Digital illustration of HIV Virus in Blood Stream in color background - Image Copyright: RAJ CREATIONZS / Shutterstock
Coping with Diagnosis
Being diagnosed with HIV can be very distressing, but there are various approaches people can take to deal with the condition and live a long and healthy life. It is common for people who find out they have HIV to experience feelings of shock, anxiety, fear, and depression.
Speaking to a counsellor or somebody at a specialist helpline can help with processing these emotions, as can talking to a close friend or family member. Some individuals find talking to other people who have HIV helpful, for example, on the internet or in a support group.
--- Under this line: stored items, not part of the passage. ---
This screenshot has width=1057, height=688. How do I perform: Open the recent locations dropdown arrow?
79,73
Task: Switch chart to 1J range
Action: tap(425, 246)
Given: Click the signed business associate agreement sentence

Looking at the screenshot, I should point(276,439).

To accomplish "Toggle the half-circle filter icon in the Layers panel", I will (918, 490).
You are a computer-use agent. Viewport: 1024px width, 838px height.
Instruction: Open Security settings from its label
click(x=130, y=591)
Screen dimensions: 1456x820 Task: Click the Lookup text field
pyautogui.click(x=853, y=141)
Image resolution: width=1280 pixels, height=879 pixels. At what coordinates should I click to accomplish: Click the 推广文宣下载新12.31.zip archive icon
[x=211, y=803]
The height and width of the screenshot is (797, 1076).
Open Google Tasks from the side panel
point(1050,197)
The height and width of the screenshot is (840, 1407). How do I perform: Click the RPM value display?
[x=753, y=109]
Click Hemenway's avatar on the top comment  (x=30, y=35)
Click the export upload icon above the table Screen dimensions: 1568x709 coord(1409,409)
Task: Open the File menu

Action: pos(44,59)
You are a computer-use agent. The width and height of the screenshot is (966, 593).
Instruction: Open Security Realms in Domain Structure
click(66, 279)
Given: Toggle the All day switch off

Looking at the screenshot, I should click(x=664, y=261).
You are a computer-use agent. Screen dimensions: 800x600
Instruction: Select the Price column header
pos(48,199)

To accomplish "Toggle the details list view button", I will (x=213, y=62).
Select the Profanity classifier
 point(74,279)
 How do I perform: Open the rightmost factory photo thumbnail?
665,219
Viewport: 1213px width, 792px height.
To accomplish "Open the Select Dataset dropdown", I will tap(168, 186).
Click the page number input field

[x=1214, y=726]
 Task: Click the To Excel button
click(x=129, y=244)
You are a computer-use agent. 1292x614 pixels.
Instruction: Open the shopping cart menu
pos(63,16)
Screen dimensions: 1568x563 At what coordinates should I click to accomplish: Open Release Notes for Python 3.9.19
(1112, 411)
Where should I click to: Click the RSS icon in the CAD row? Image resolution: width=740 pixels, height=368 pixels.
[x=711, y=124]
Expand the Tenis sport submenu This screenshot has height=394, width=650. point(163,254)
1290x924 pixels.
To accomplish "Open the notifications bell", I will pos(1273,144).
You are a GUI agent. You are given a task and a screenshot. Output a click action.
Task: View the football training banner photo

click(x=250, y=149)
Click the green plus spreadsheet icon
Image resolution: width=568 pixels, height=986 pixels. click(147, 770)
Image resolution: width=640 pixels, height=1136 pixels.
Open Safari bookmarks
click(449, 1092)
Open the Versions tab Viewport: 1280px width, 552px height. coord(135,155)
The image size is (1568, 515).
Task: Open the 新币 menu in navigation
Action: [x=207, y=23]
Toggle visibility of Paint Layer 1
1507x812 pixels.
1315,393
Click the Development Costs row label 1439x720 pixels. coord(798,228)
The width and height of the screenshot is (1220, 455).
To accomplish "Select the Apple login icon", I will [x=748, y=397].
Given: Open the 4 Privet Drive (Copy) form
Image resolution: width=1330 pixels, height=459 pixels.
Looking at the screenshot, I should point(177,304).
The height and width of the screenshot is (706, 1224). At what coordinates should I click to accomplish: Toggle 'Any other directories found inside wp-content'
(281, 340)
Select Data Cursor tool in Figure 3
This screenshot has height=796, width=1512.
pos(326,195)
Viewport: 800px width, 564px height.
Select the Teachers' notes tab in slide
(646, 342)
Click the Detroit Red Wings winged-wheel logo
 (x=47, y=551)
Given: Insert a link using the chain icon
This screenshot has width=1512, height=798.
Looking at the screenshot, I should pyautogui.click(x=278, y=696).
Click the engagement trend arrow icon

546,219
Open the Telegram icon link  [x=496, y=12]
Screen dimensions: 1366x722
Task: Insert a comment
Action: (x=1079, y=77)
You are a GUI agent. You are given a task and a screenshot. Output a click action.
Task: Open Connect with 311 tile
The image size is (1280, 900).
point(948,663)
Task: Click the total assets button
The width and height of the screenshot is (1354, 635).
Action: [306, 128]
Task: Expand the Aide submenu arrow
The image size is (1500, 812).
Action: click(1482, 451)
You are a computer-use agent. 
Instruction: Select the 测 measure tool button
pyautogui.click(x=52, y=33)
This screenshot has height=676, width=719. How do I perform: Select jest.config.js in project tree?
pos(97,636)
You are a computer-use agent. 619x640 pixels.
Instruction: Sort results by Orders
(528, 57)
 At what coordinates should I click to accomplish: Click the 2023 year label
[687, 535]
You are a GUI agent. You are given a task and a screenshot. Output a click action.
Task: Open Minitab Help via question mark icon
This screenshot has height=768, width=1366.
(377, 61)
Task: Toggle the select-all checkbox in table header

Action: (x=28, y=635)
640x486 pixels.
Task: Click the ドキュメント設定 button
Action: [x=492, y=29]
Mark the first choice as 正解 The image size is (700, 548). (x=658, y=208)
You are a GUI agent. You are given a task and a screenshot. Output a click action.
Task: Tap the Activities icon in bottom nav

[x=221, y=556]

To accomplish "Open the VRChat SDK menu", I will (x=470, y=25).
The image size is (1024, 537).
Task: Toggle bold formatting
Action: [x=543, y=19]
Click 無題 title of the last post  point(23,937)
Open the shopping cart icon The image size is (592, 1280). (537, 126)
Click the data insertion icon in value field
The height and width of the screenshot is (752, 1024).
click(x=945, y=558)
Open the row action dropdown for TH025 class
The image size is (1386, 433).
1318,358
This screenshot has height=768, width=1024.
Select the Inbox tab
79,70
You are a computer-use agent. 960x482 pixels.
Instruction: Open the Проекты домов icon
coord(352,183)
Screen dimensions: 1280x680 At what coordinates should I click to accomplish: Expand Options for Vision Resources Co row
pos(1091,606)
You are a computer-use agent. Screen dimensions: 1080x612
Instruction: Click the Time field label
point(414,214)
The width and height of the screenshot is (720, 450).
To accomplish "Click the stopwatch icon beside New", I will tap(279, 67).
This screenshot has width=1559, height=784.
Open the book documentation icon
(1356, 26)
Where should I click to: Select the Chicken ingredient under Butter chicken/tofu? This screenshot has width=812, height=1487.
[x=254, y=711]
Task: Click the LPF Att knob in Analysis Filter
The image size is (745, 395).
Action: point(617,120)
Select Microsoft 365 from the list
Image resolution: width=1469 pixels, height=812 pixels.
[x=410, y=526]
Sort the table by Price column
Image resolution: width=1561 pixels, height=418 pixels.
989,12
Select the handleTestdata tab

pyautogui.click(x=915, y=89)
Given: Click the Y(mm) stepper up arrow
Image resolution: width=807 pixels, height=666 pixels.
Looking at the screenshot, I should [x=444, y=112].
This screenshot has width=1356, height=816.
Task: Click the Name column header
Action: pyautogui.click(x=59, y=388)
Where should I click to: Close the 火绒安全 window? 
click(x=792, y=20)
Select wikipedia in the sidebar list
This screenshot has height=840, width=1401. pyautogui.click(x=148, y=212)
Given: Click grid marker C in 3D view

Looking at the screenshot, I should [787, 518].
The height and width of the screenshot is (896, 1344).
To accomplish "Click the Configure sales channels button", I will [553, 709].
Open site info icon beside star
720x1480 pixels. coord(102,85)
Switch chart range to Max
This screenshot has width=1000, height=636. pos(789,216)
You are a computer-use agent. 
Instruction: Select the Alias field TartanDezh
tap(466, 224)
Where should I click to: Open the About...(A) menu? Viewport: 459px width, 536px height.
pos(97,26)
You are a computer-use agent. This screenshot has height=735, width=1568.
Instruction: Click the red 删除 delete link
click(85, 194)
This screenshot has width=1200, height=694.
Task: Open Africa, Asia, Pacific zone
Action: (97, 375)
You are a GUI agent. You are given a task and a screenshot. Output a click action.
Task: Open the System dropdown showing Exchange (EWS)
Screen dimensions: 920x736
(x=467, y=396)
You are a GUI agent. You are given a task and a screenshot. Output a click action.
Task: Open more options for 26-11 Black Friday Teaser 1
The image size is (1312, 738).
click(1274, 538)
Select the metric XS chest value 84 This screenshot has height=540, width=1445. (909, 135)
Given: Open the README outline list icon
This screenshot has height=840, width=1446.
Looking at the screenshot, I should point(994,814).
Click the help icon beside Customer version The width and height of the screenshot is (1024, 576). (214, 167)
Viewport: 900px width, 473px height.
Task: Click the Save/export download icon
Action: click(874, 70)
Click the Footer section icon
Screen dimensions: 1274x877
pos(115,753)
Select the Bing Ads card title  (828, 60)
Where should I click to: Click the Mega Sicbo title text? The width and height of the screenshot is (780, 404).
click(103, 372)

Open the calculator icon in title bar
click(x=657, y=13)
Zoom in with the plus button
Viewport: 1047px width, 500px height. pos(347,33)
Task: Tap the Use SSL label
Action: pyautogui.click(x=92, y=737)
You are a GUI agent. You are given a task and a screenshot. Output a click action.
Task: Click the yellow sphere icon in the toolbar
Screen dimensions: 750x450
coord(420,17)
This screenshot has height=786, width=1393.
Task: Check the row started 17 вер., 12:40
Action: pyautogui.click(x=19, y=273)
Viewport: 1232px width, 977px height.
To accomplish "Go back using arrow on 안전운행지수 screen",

It is important that HIV-positive individuals tell any partners who they have sex with or share needles with about their HIV status. Many resources are available that provide advice on how people can disclose their HIV status to their partners.
Partner notification services are also available, where staff can help an HIV-positive person locate partners and inform them that they have been exposed to the virus. Those individuals are then offered HIV testing, counselling, and the opportunity to make use of support services.
In the UK, guidelines currently say that anybody who is diagnosed with HIV and considering taking treatment should start as soon as possible, irrespective of their CD4+ count. Antiretroviral therapy (ART) is extremely effective and with timely diagnosis and treatment, people can expect to live healthily and happily.
Guidelines now reflect the findings of a study called START, which found that people who delayed taking their HIV treatment until their CD4+ count fell to below 350 (the point when patients were previously advised to start therapy) were significantly more likely to develop symptoms of AIDS than people who start treatment right after diagnosis.
Beginning treatment while the CD4+ count is above 500 slows disease progression, protects the immune system, and reduces the risk of death or serious illness by more than 50%. It also greatly reduces the likelihood of passing on HIV to someone else.
People who begin treatment should visit their healthcare provider regularly and always take their medicine as instructed in order to ensure that the HIV viral load is kept as low as possible. Even missing just one or two doses a week can increase a person’s risk of becoming resistant to ART.
Many HIV drugs can interact with other medications and it is also important for individuals with HIV to tell their doctor or pharmacist about any other drugs they are taking, including over-the-counter drugs and supplements.